Common name: Vaillant's Chocolate gourami

Scientific name: Sphaerichthys vaillanti (Pellegrin, 1930)

Origin: Semitou Kalimantan in the Kapuas drainage in south western Borneo.

Size: Both sexes reach a maximum size of about 7cm/3".

Diet: Live foods, such as daphnia and mosquito larvae. Prepared foods seem to be rejected out of hand with wild specimens like these.

Water: Soft, acidic water is best. In the 1990s, these were found in coloured water with a pH of about 5.3 and a temperature of 29C/84F. These were being kept in hard water and looked extremely colourful, but they're likely to do much better in softer conditions.

Aquarium: My experience of these fishes is limited to three I kept a couple of years ago. These fish were the first ones I'd ever seen alive and I kept them for about six months in a heavily planted 45 x 20 x 20cm tank containing lots of Java moss and Salvinia pots and pipes for decor. The fish were not aggressive towards each other, and the only displaying of note was some circling near the water surface. Its potential as a community fish has not yet been fully determined. Aggression does not seem to be a problem, but species tanks are recommended.

Sexing: Males are slightly larger when fully grown. Females are smaller with a more rounded appearance with more prominent colouration under ideal conditions: red brown with vertical stripes and a green sheen.

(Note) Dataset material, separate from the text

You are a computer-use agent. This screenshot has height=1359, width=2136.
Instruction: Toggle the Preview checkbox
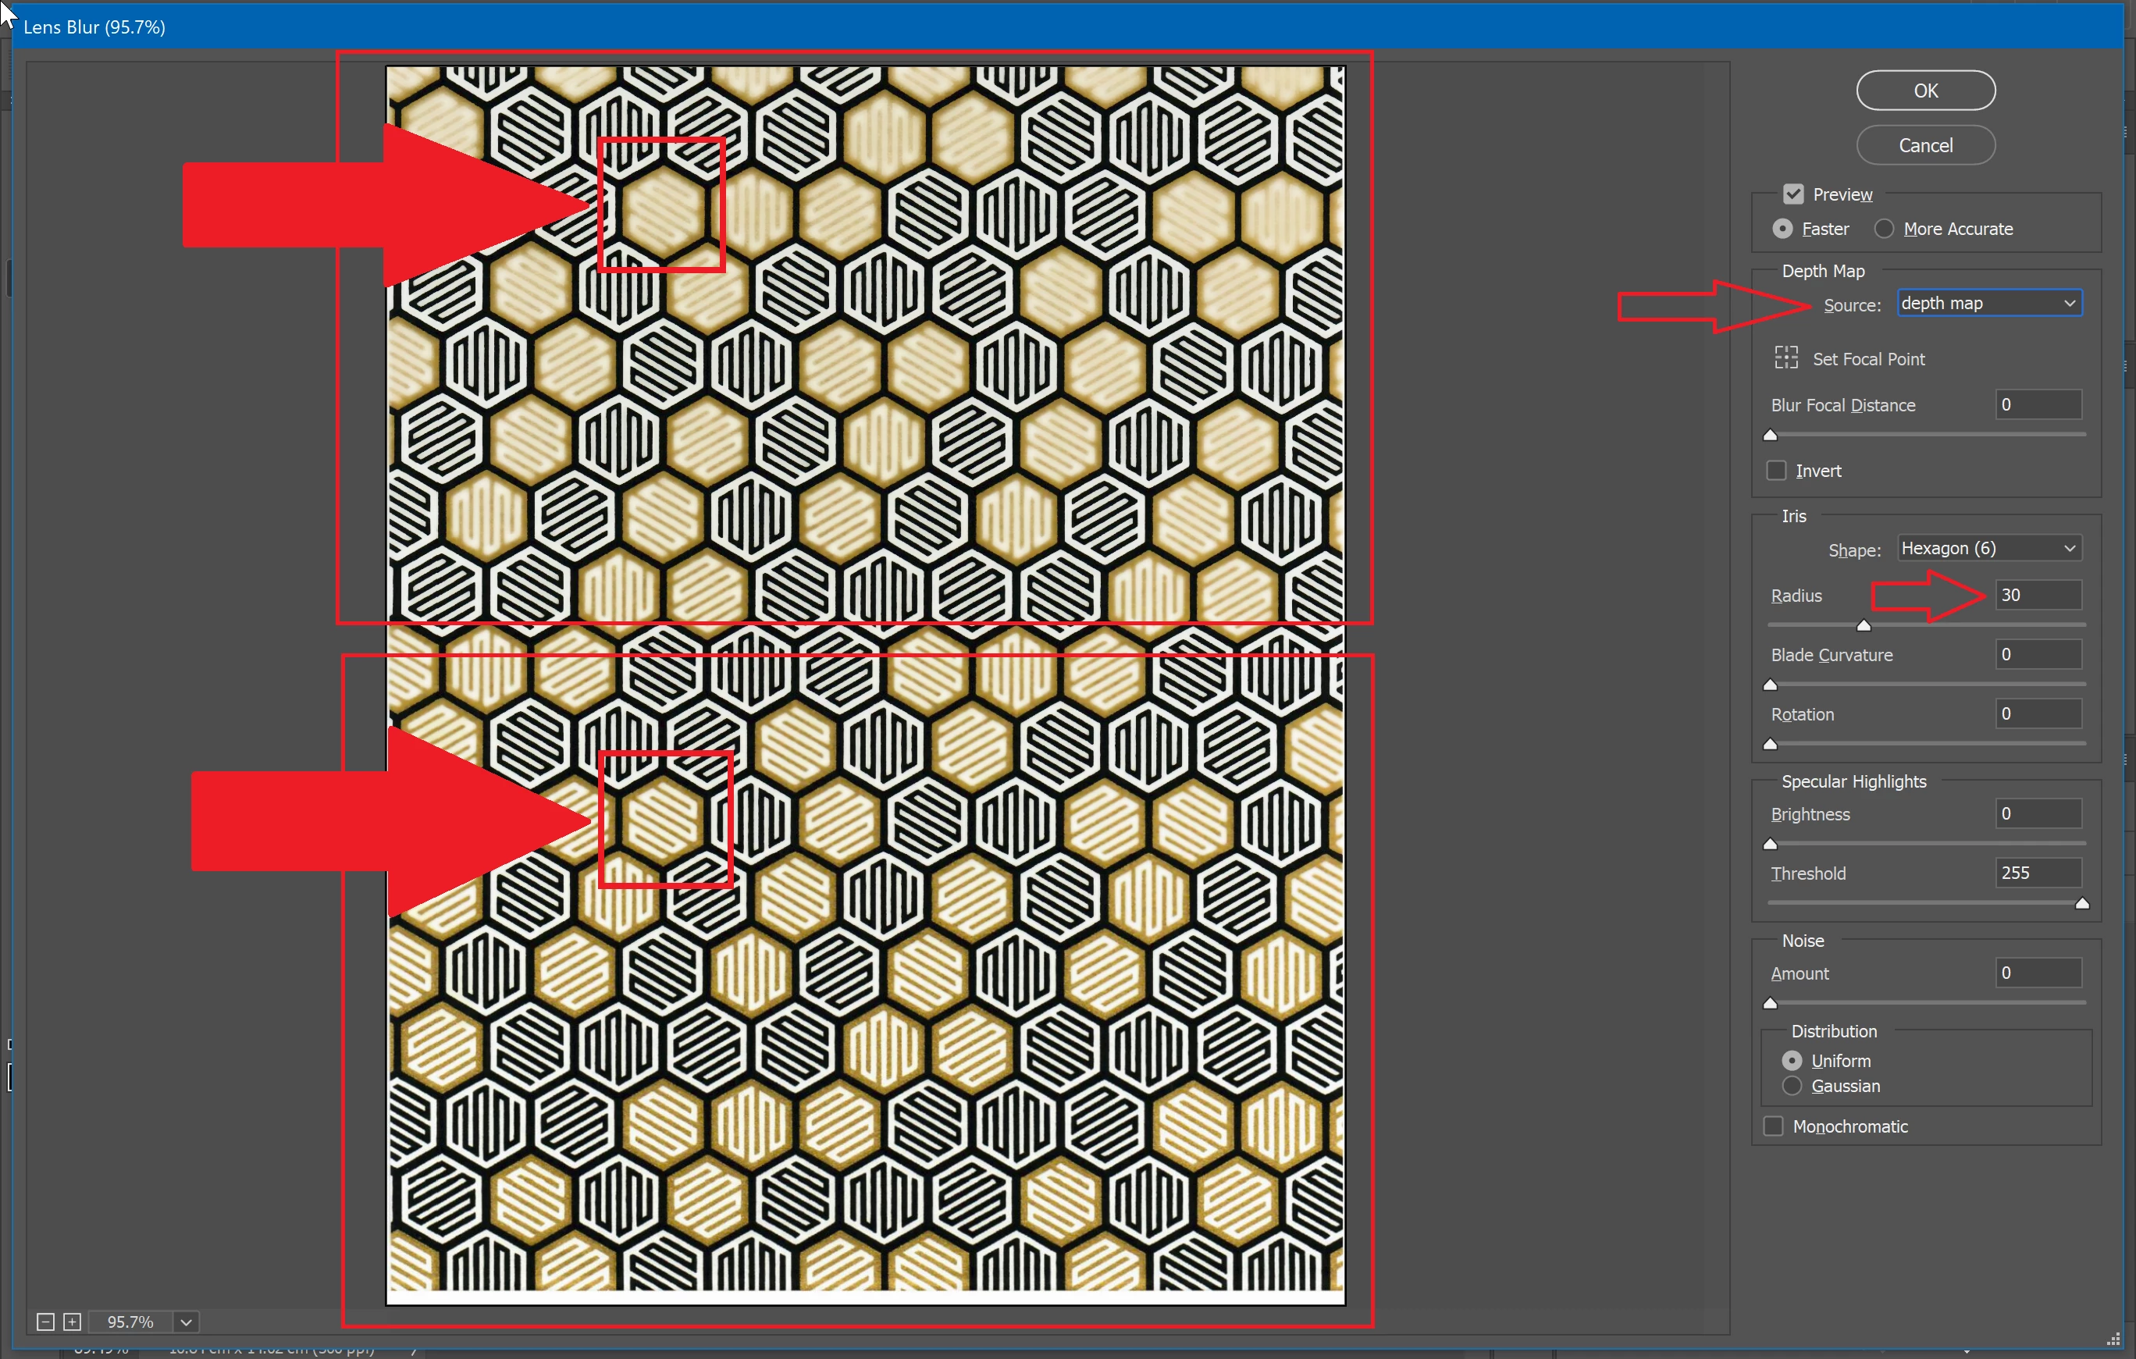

Breeding: This species, like others in the genus Sphaerichthys group of Chocolate gouramies are mouthbrooders. The female initiates the spawning and it is the male that undertakes the mouthbrooding of the young, which lasts for two to three and a half weeks. The young are released gradually over a couple of days. The fish usually spawns in the evening and the two fish can sometimes be seen embracing on the base of the tank.

Notes: This fish was first described by M Leon Vaillant in 1893 who incorrectly thought it was Ctenops nobilis.

Availability: Rarely available in the shops, but imports are now more frequent. These were imported by specialist fish and reptile wholesaler Tom Halvorsen Ltd (www.tomhalvorsen.co.uk; 07977 098127).

Price: These stunning gouramis are currently selling for £15-25 each.